Problem requirements - Give every entry below again, exactly as written, and skip the images.
******************************
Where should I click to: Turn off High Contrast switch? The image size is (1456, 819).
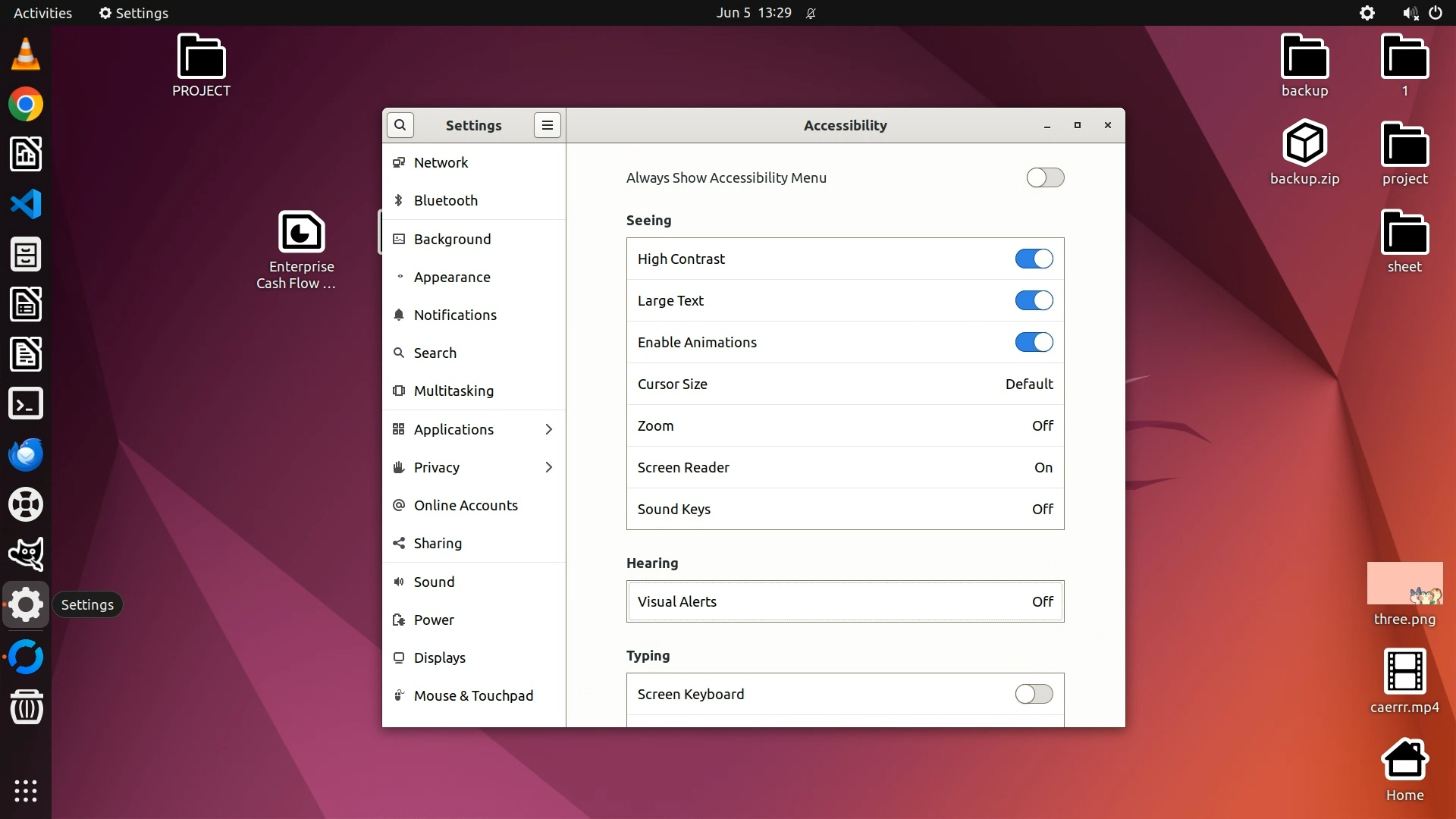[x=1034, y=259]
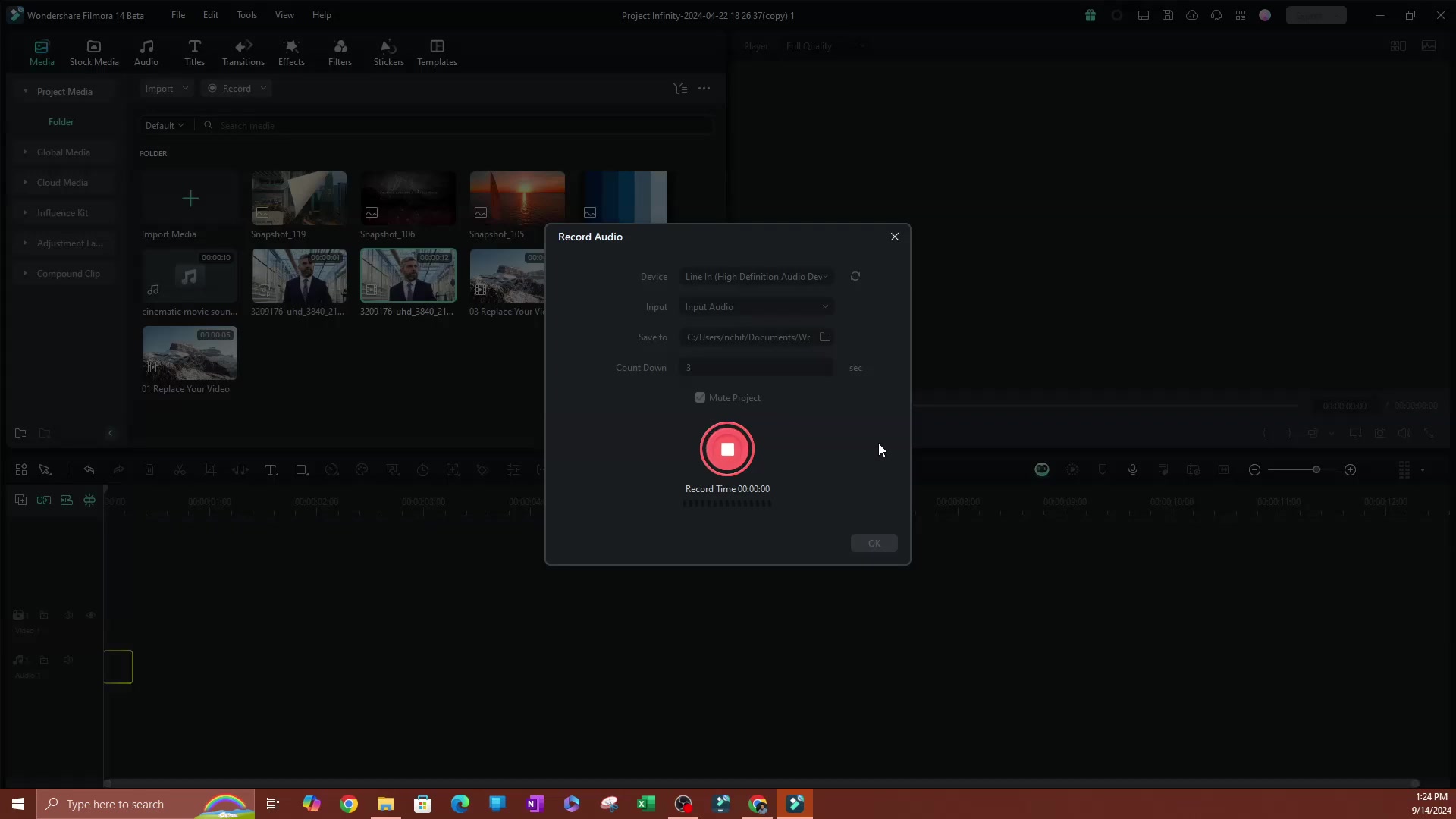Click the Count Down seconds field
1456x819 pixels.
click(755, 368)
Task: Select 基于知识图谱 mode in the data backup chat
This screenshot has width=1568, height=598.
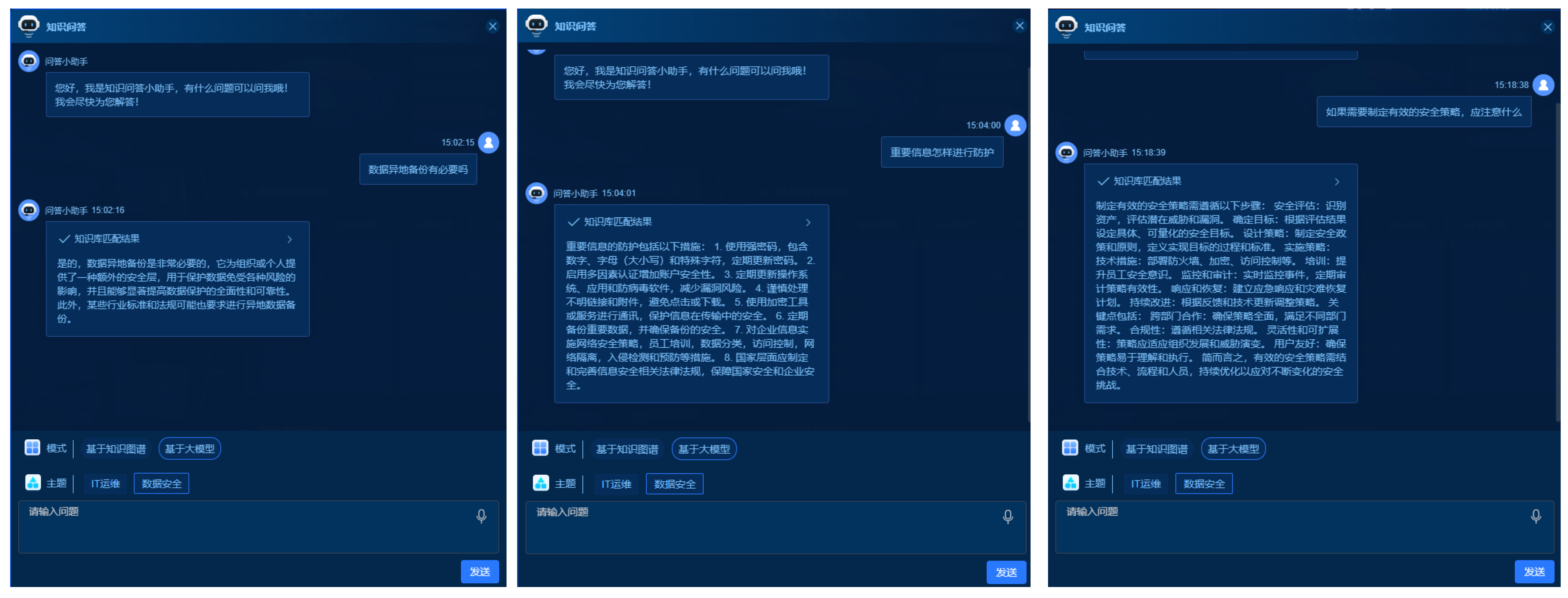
******************************
Written solution -
Where should I click to: Turn off High Contrast switch? The image size is (1456, 819).
[x=1034, y=259]
Click the Count Down seconds field
1456x819 pixels.
click(755, 368)
Task: Select 基于知识图谱 mode in the data backup chat
This screenshot has width=1568, height=598.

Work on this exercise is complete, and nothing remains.